Cette maladie se soigne aujourd'hui en un à deux mois... à condition de suivre un traitement avec régularité. Nombre des usagers d'Argos restent aujourd'hui à la porte du système «classique» d'hébergement d'urgence en raison de l'interdiction d'y consommer des drogues mais également du refus d'accueillir leurs chiens.
Des chiens qui seront les bienvenus dans l'hébergement, dans la limite de 3 ou 4 animaux à la fois. «Plus de la moitié des personnes qui viennent à la salle ne fréquentaient pas d'autre dispositif», rappelle M. Waeckerle, qui espère pouvoir loger 60 à 80 résidents par an, avec une rotation tous les deux mois environ.
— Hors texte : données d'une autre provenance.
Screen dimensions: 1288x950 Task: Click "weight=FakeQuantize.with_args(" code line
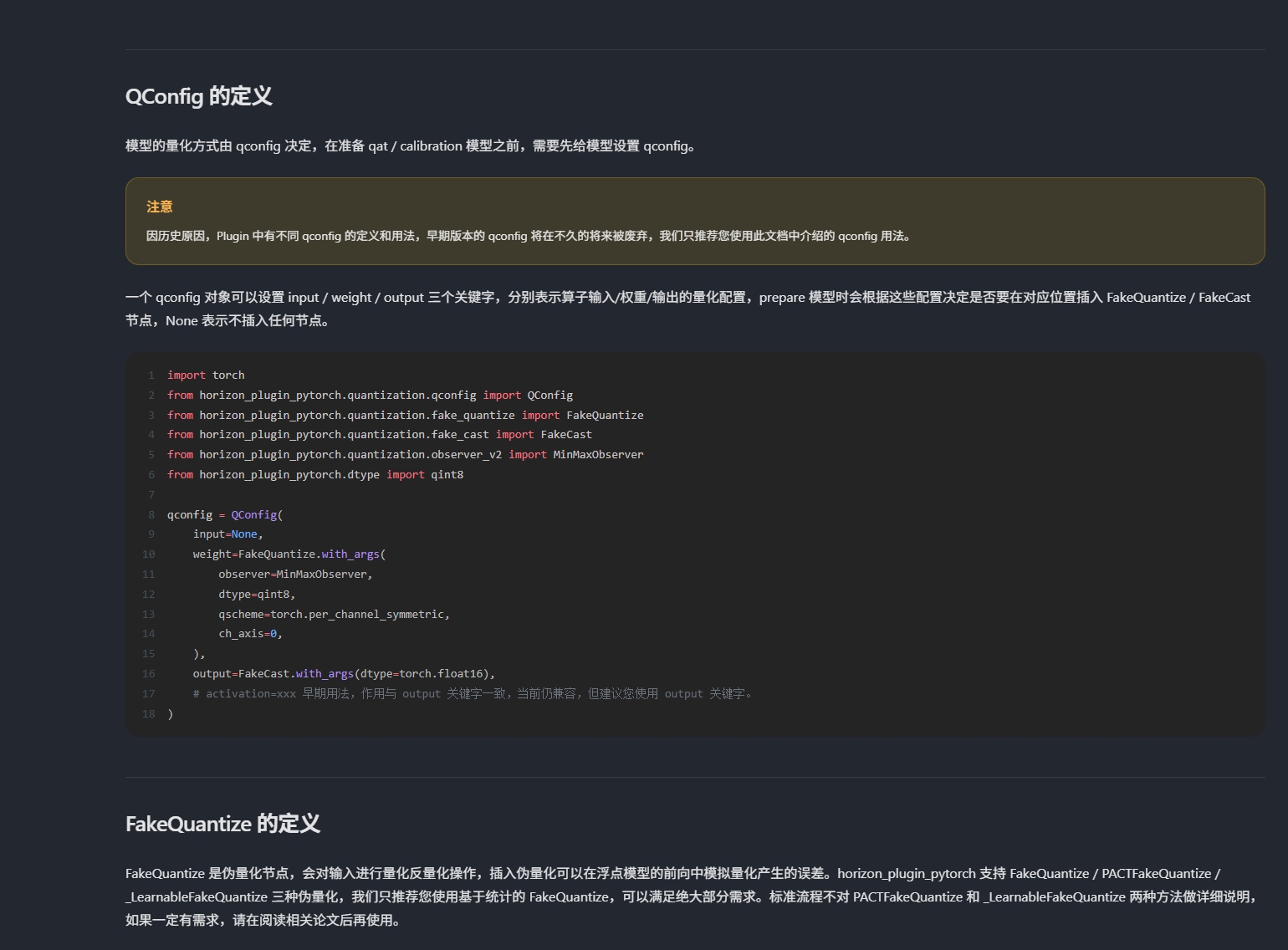pyautogui.click(x=289, y=554)
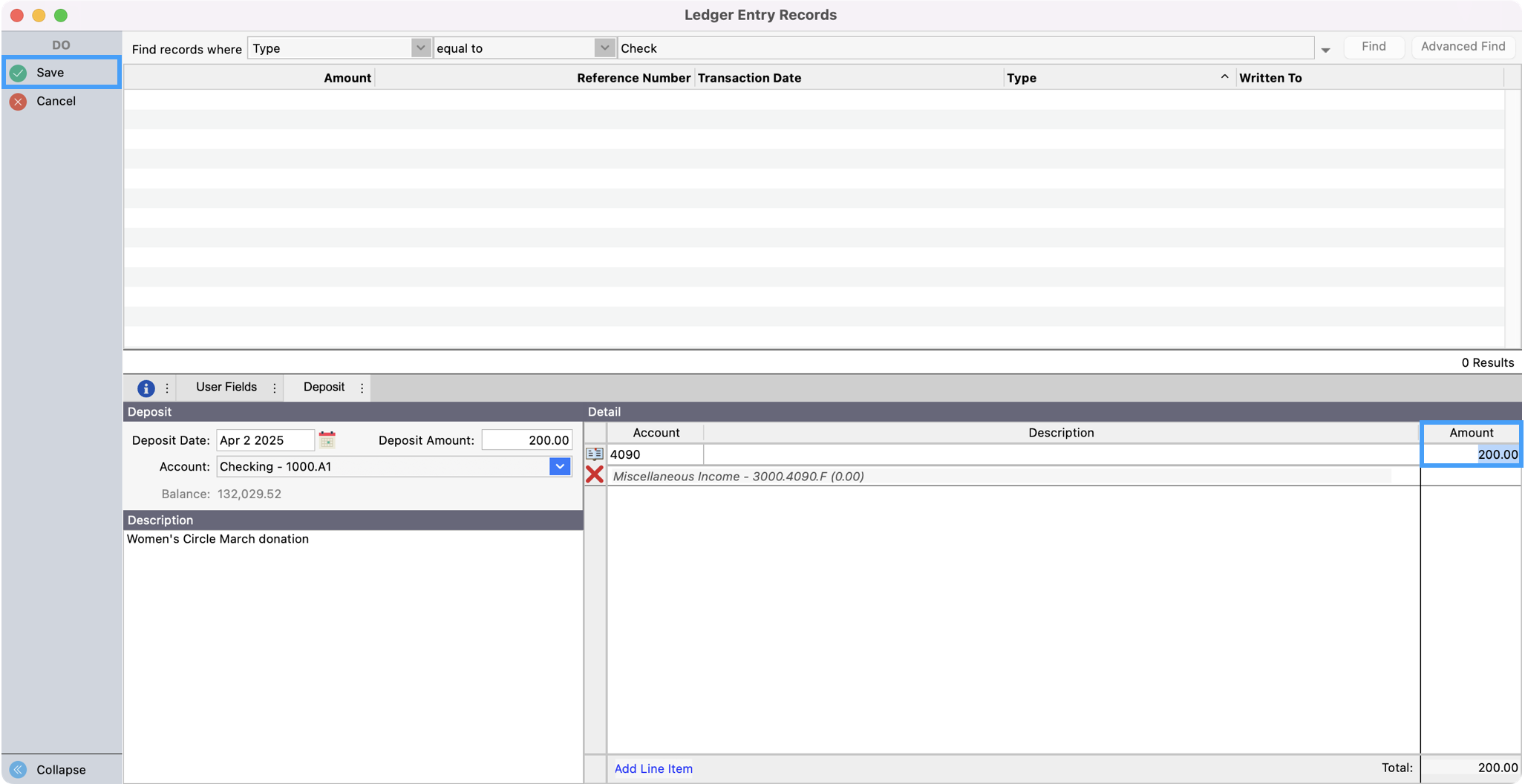This screenshot has height=784, width=1525.
Task: Click the Collapse sidebar arrow icon
Action: point(19,769)
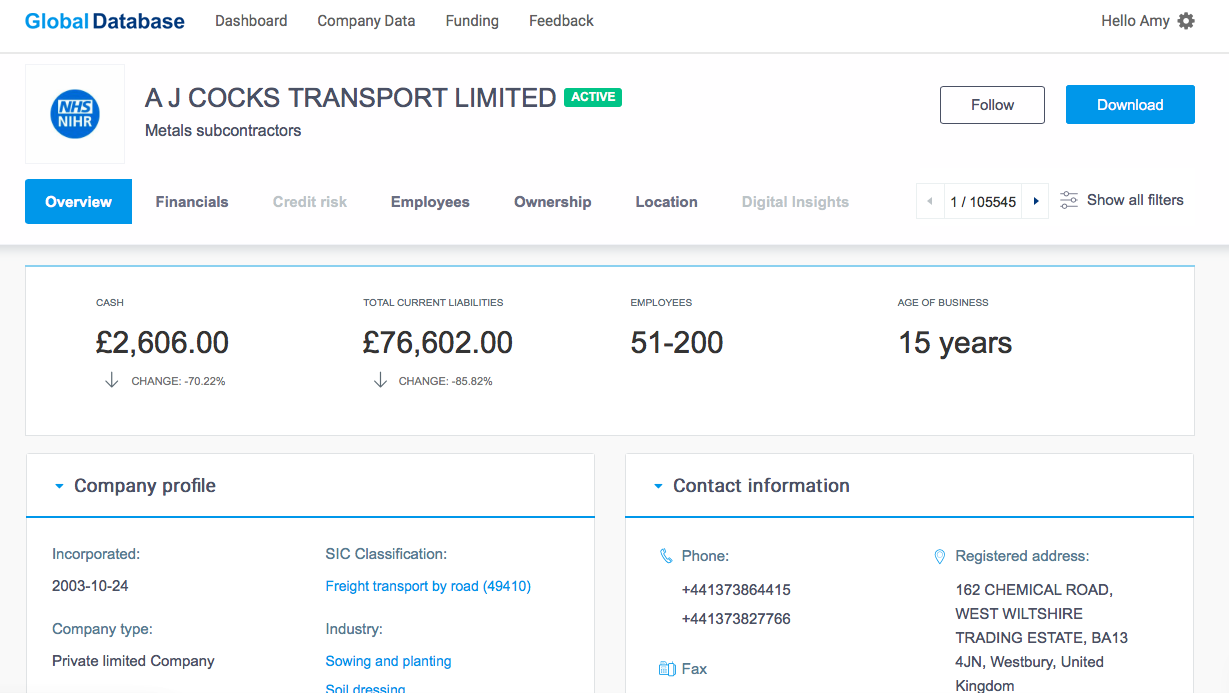Open the Ownership tab
The width and height of the screenshot is (1229, 693).
click(x=552, y=202)
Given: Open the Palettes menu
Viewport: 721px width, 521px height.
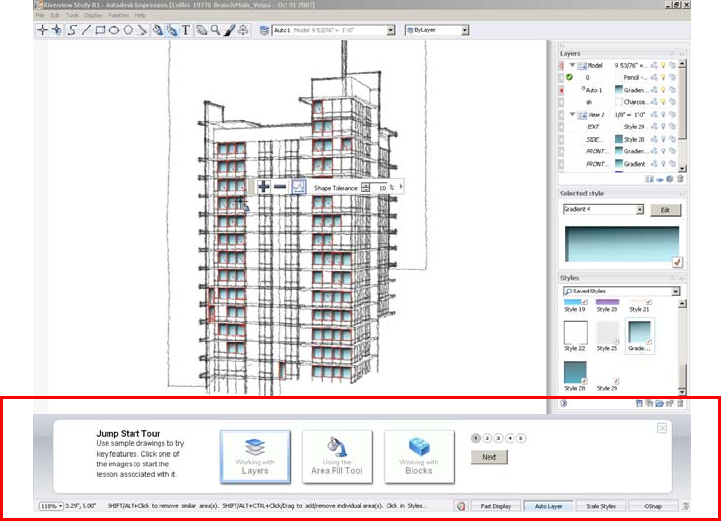Looking at the screenshot, I should (117, 16).
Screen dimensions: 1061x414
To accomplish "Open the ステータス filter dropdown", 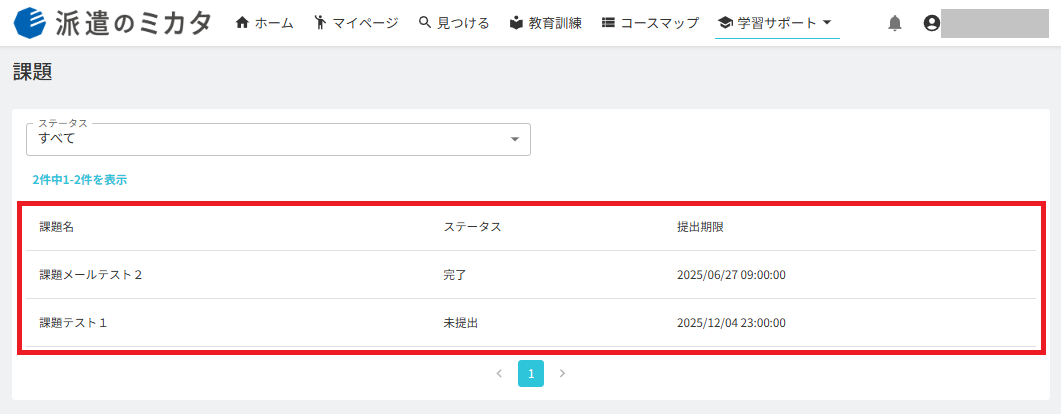I will tap(278, 139).
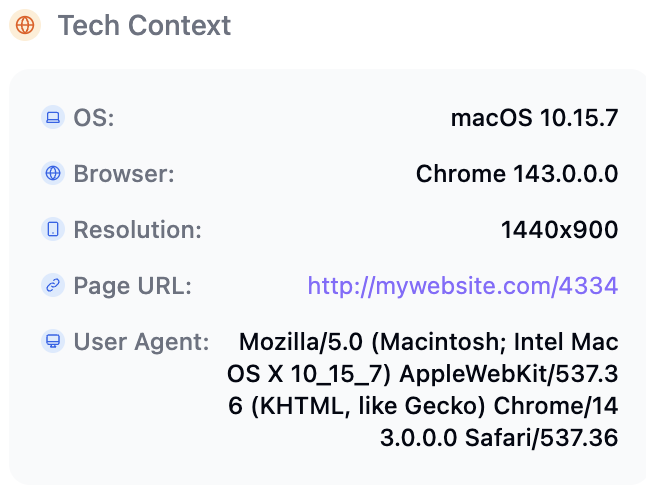Click the Tech Context heading
This screenshot has width=646, height=487.
click(144, 26)
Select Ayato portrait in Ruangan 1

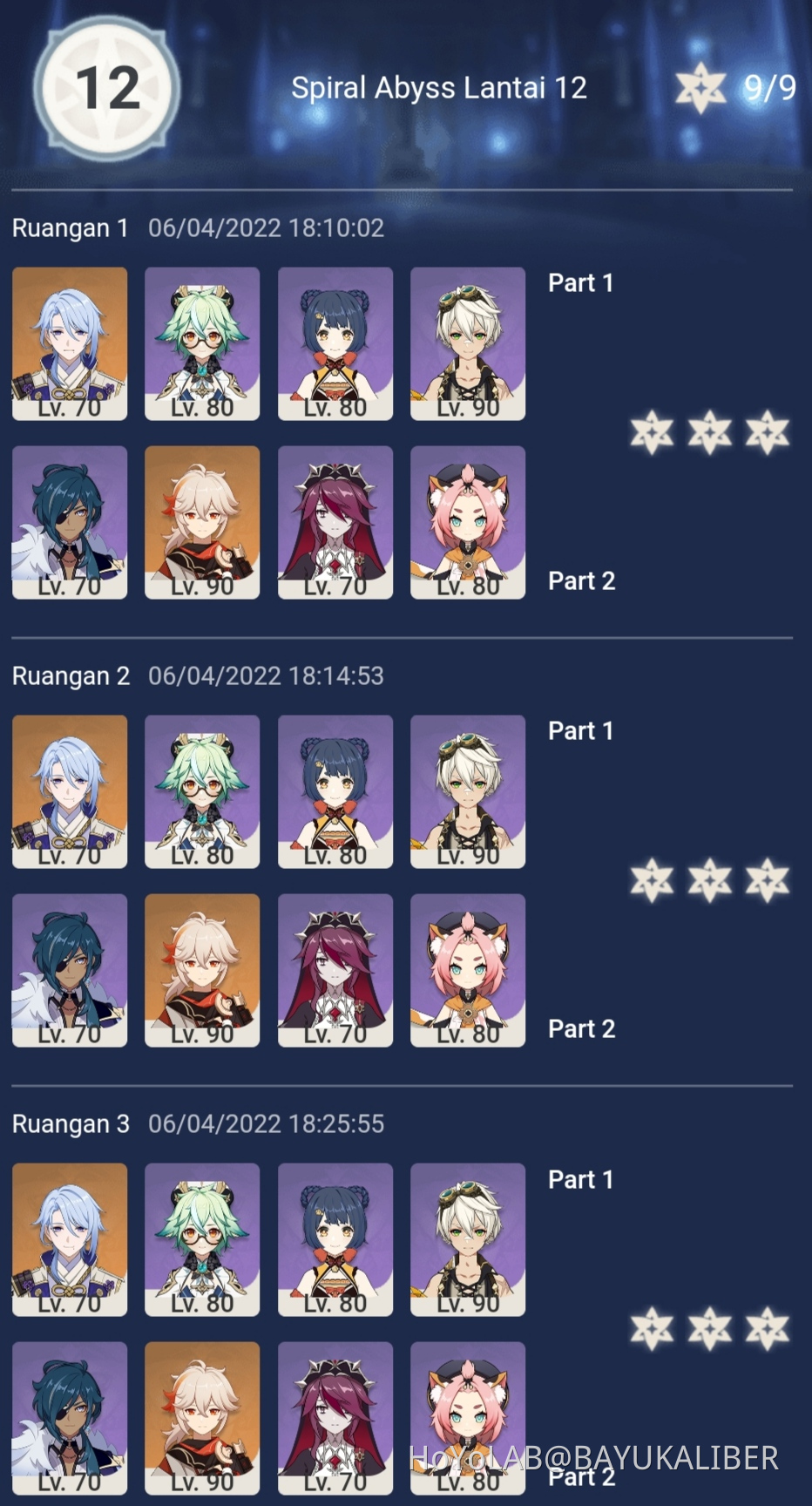click(70, 344)
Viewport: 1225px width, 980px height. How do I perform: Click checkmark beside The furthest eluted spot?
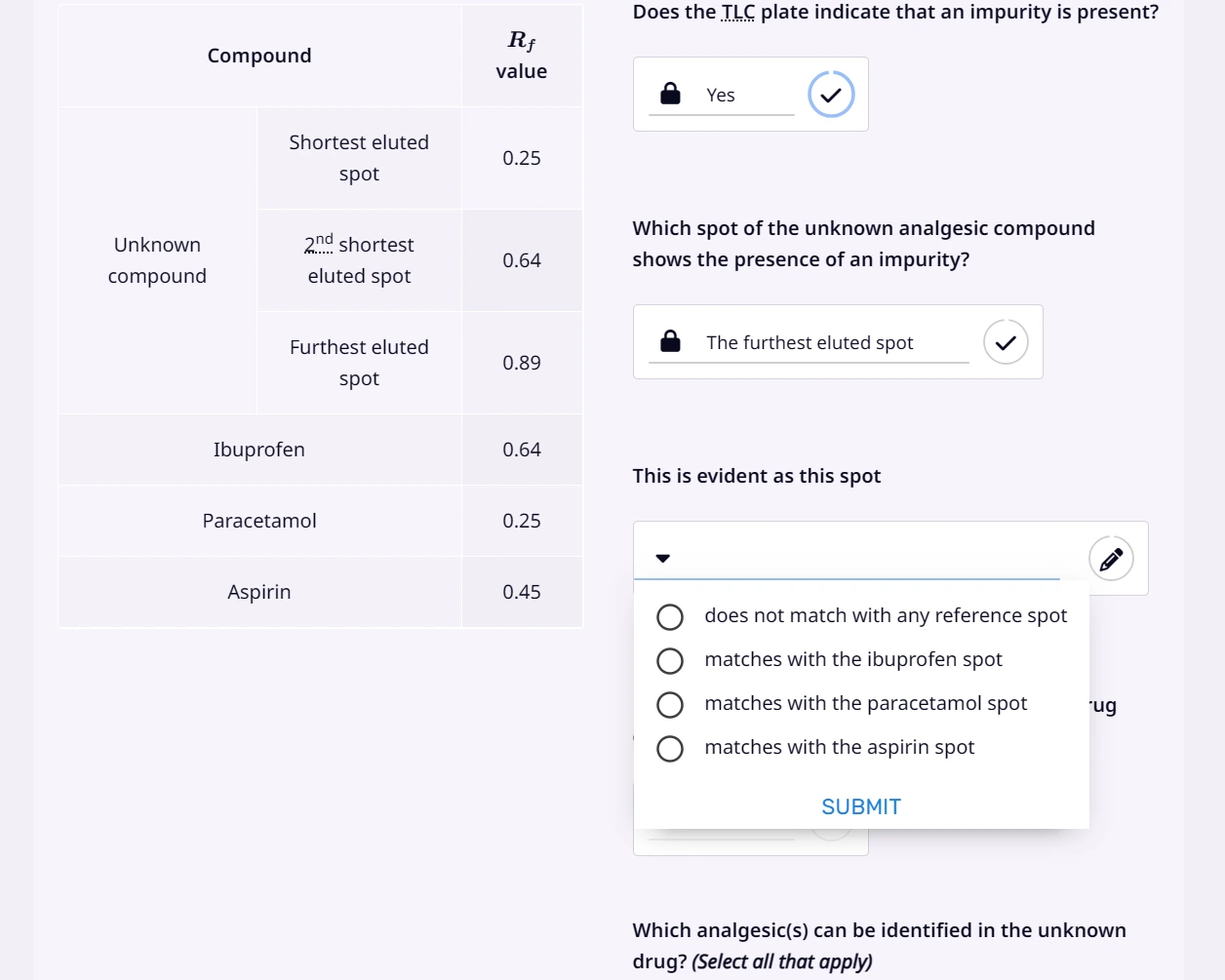1006,342
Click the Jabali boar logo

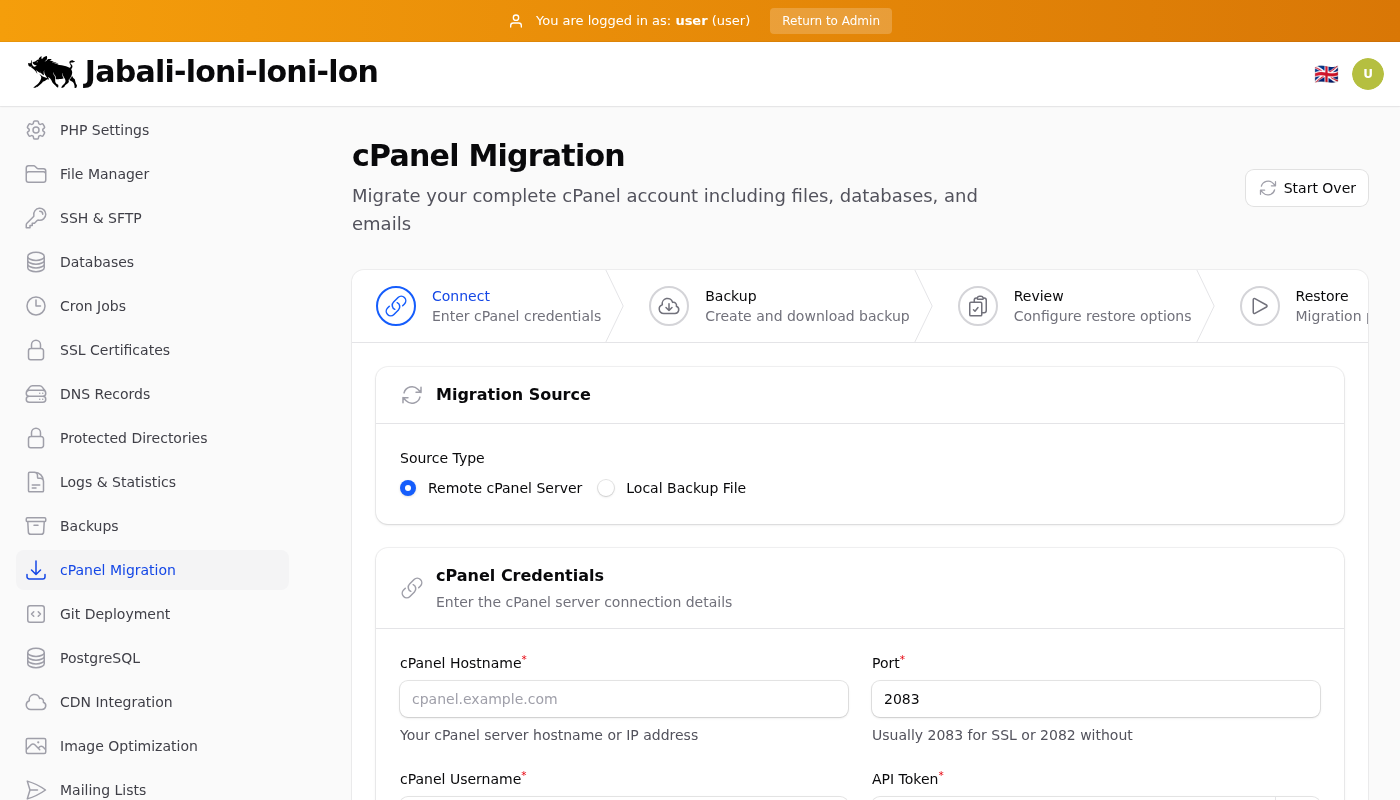52,72
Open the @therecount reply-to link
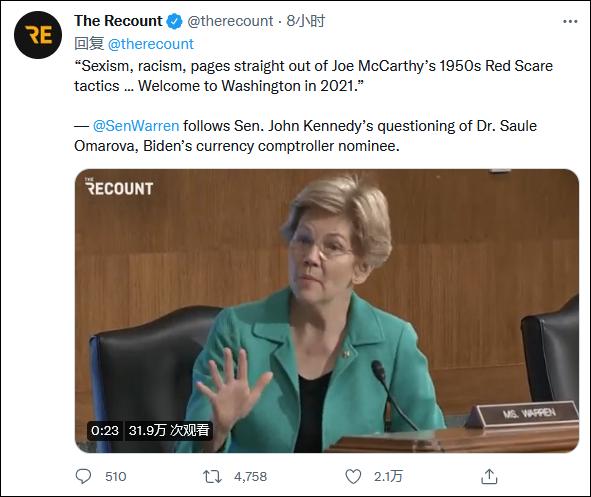This screenshot has height=497, width=591. (x=151, y=44)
Ceux qui quitteront cet hébergement devraient pouvoir basculer vers un dispositif dédié aux personnes en errance et souffrant d'addictions ou de maladies mentales, qui compte 100 places à Strasbourg. Si le budget couvrant l'aménagement du lieu est bouclé - 750.000 euros d'investissement, répartis entre la ville, l'Agence régionale de santé (ARS) et les hôpitaux universitaires de Strasbourg - celui qui permettra de faire fonctionner l'hébergement reste à consolider.
Parmi les sources d'inspiration de l'hébergement figure le site allemand «East Side». Sur 3.000 m², dans une usine désaffectée proche de Francfort, il offre à des toxicomanes des services allant de l'hébergement au travail en passant par la salle d'injection.
A Vancouver, un hébergement pour malades du VIH, rattaché à un hôpital, accueille 80% d'usagers de drogues. Son espace de consommation est ouvert aux patients mais aussi aux proches qui leur rendent visite.
Les initiateurs d'Argos espèrent inspirer d'autres expérimentations en France, alors que la situation de la salle de shoot parisienne, très atypique par le nombre de ses usagers, s'avère plus difficile à répliquer.